* **Source**

These are the predictions of Jeffrey Cole, Director of the Center for the Digital Future at the USC Annenberg School for Communication, who recently delivered the closing address at the Media 360 Conference in Macau.
“None of our traditional media are going away, but most of them will be smaller businesses in a digital era, and this is a phenomenon that’s already been going on,” says Cole, the founder and director of the World Internet Project, which studies the effects of internet technology on society in more than twenty countries.
According to Cole’s research, movie ticket sales have fallen sharply in the last sixty years after adjusting for population growth. 4.3 billion movie tickets were sold in the English-speaking world in 1946. Although the population has since doubled, 1.4 billion movie tickets were sold last year.
In the area of music sales, it took sales of 15 million albums to reach the number one spot in the US in the 80s and 90s. CD sales have been plummeting ever since. The bestselling album of 2007, Josh Groban’s Christmas Album, sold some 3.7 million copies.
“Interest in music today has never been greater, people are listening to more music in more places, but people are not going out to spend $18 (to buy an album) for the two songs (they like) at the music store,” says Cole.

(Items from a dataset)
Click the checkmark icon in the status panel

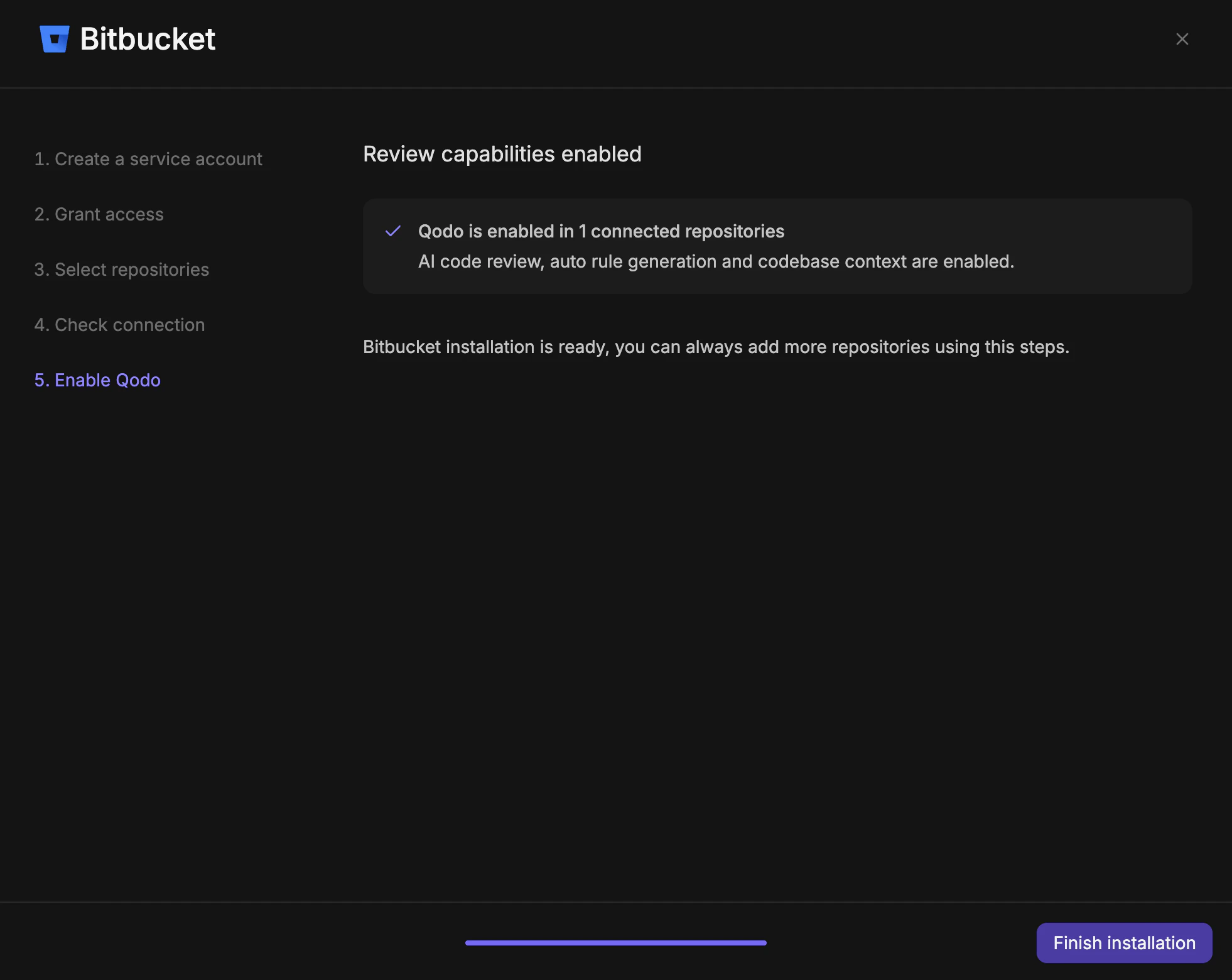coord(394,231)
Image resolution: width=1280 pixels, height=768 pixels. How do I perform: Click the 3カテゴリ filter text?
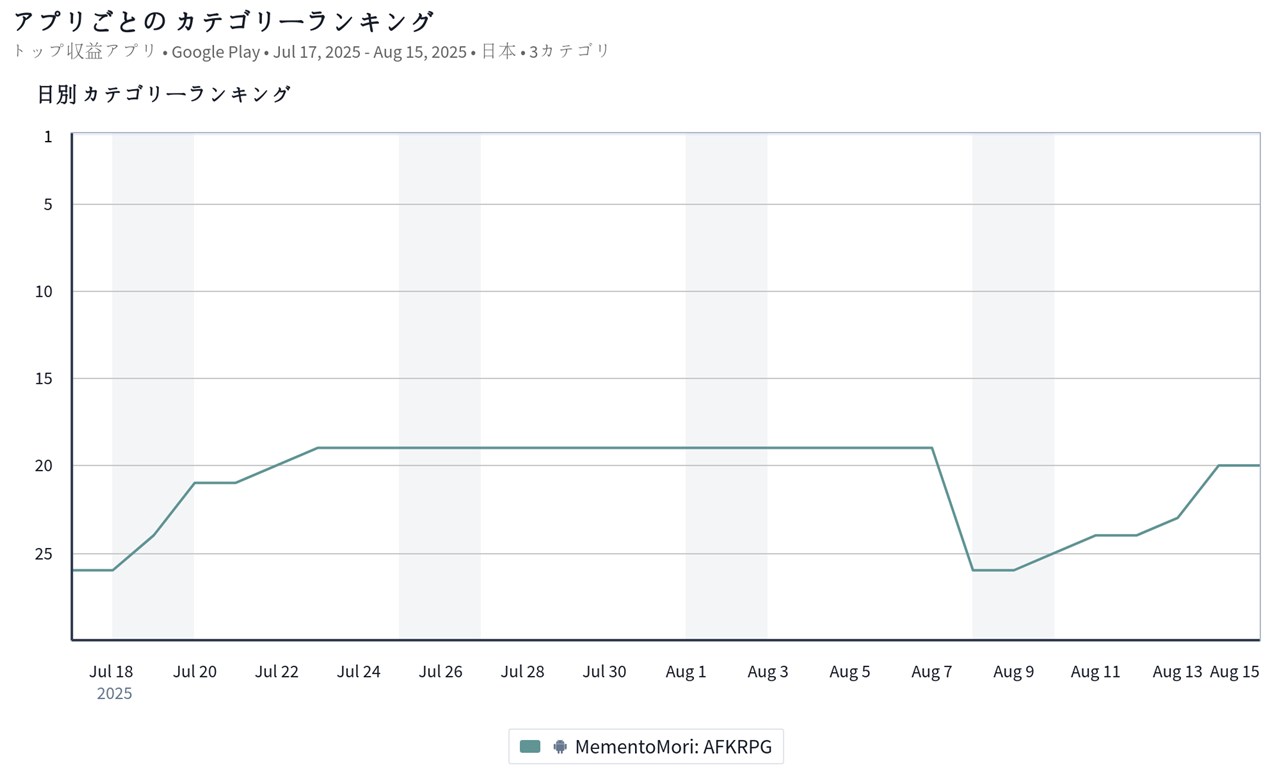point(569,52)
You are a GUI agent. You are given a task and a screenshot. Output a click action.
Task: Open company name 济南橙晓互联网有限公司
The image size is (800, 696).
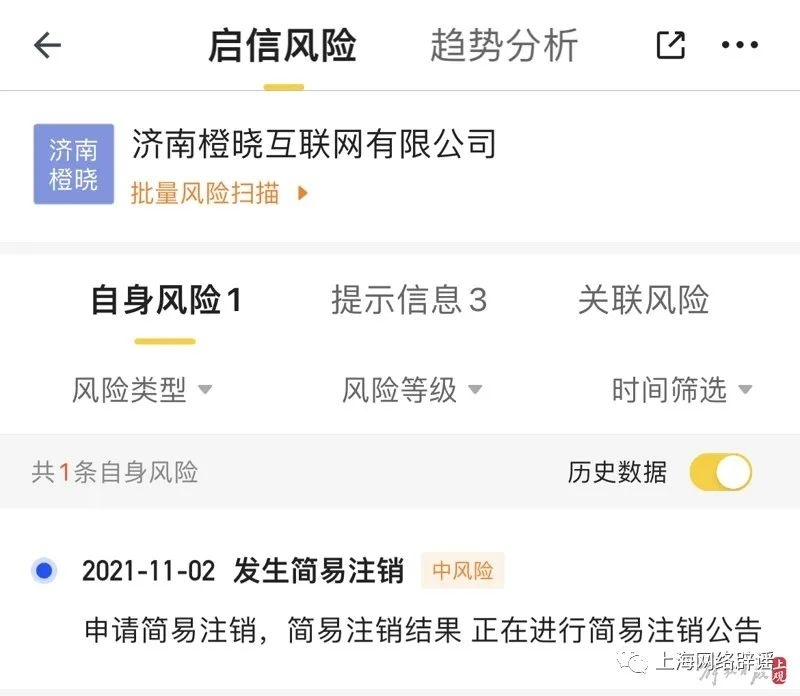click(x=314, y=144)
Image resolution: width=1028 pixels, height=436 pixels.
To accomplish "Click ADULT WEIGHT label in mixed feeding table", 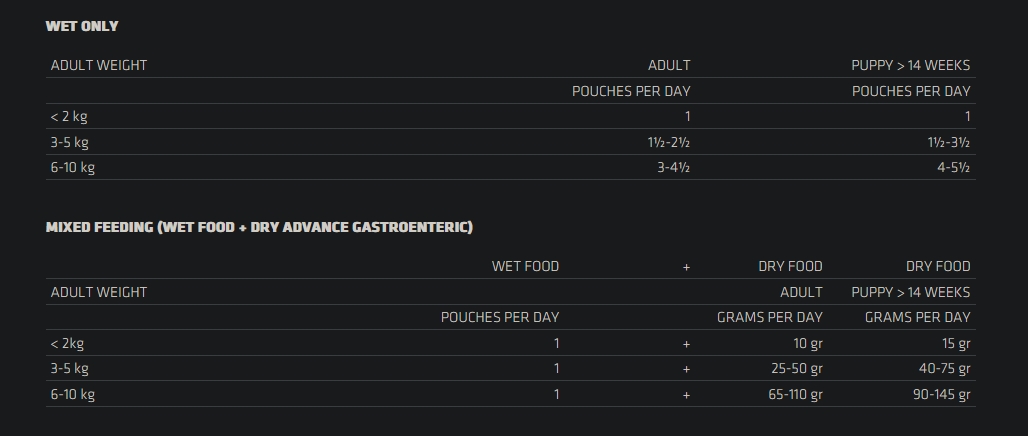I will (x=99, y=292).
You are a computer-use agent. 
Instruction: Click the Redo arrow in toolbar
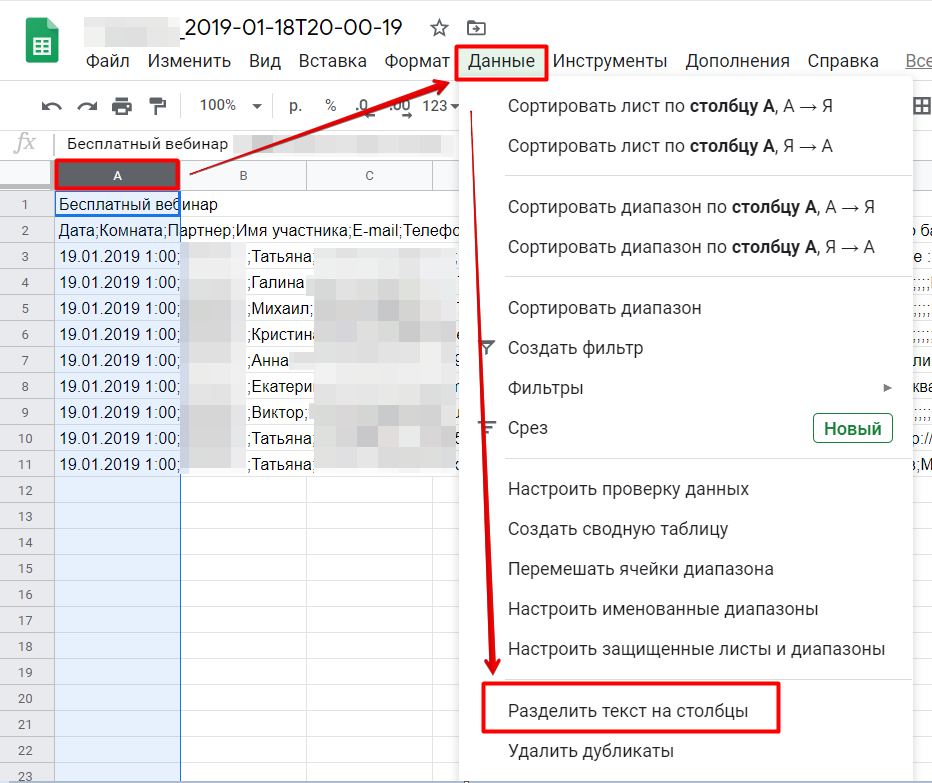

* **Required actions**
1. Using the article about traditional media above, list each sales figure it gives for movie tickets or albums, along with what each figure counts.
2. According to the article about traditional media, at which event did Jeffrey Cole recently give the closing address?

* **Outputs for the tasks**
1.
- 4.3 billion: movie tickets sold in the English-speaking world in 1946
- 1.4 billion: movie tickets sold last year
- 15 million: albums that had to be sold to reach the number one spot in the US in the 80s and 90s
- 3.7 million: copies sold by Josh Groban's Christmas Album, the bestselling album of 2007

2. The Media 360 Conference in Macau.